In accordance with the provisions of Articles 33, paragraph 4 and 34 of the Law on Endowments and Foundations ("Official Gazette of the Republic of Serbia" No. 88/2010, 99/2011 – other law and 44/2018 – other law), during the first meeting held on 14th April 2021 in Belgrade, the Managing Board confirmed:

The Statute of the "Petar Mandic" Endowment

which was amended and supplemented by the Decision of the Managing Board of the Endowment dated 13th June 2022, 7th June 2023 and 16th November 2024, and the revised text of which reads:

 

Introductory provisions

Article 1.

The "Petar Mandic" Endowment (hereinafter: the Endowment) is a non-profit, non-governmental organization, established for an indefinite period of time, for the purpose of charitable achievement of the generally beneficial goals established by the founding act.

The Endowment has the status of a legal entity and is liable for the obligations undertaken in legal transactions with all of its assets.

The Endowment’s motto, which is also its value system in a condensed form, reads: Knowledge, Righteousness, Selflessness.

 

Name and headquarters

Article 2.

The name of the Endowment is "Petar Mandić" Endowment.

The name of the Endowment in English is the Petar Mandic Endowment.

Article 3.

The headquarters of the Endowment is in Belgrade.

 

Form and content of seals and symbol

Article 4.

The Endowment has a round seal on which is written: in the upper part in the circle of the seal in the Serbian language, in Cyrillic script, "Petar Mandić" Endowment, in the lower part in the circle of the seal, the mark of its seat Belgrade, and in the central part of the seal a symbol consisting of two stylised and joined letters of the Greek alphabet π [Pi] i μ [Mu].

Article 5.

The Endowment has a symbol (logo):

"Petar Mandic" Endowment | Serbian language | Cyrillic | non-profit, non-governmental organization
"Petar Mandic" Endowment | english language | legal entity | non-profit, non-governmental organization

Goals and activity

Article 6.

 

  1. The Endowment is of a non-profit nature and has charitable goals of a spiritual, cultural, scientific, economic, national and general social nature.
  2. The operational goal of the Endowment is the construction of an ethno-museum complex in the village of Radoinja (Raska region, Serbia). The complex will be built for the glory of God, and in honour of the priestly ancestors of Nikola Tesla. In addition to the Holy Cross, the holiest sign of Christianity, the complex will have elements related to the life and work of Nikola Tesla's ancestors on his father's line (Tesla and Kalinic families) and his mother's line (Mandic and Budisavljevic families). The entire complex would have a wider spiritual, national and cultural significance. It would also have a secondary contribution by enriching the Zlatar region and giving an impetus to the economic development of Nova Varoš municipality through visits from both domestic and foreign visitors.
  3. For the sake of promoting the culture of historical memory, the Endowment will popularise the character and work of Nikola Tesla’s ancestors who played a significant role in their time. Special emphasis is placed on the promotion of the character and work of the priest Milutin Tesla - the father of Nikola Tesla - and the entire priestly lineage of Mandic and Budisavljevic families, from whom Georgina (née Mandic) Tesla - the mother of Nikola Tesla - descends.

> _Given data_:

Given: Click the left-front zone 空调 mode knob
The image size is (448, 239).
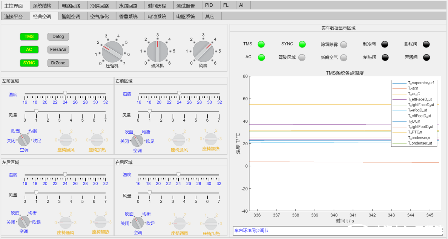Looking at the screenshot, I should (x=24, y=140).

> _Instructions_:
**1)** What motto does the statute give the Endowment?
**2)** According to the statute, why will the Endowment popularize the character and work of Nikola Tesla's ancestors?
Work only from the statute for what comes next.

> _The responses_:
**1)** Knowledge, Righteousness, Selflessness.

**2)** The Endowment will do this to promote the culture of historical memory. These ancestors played a significant role in their time.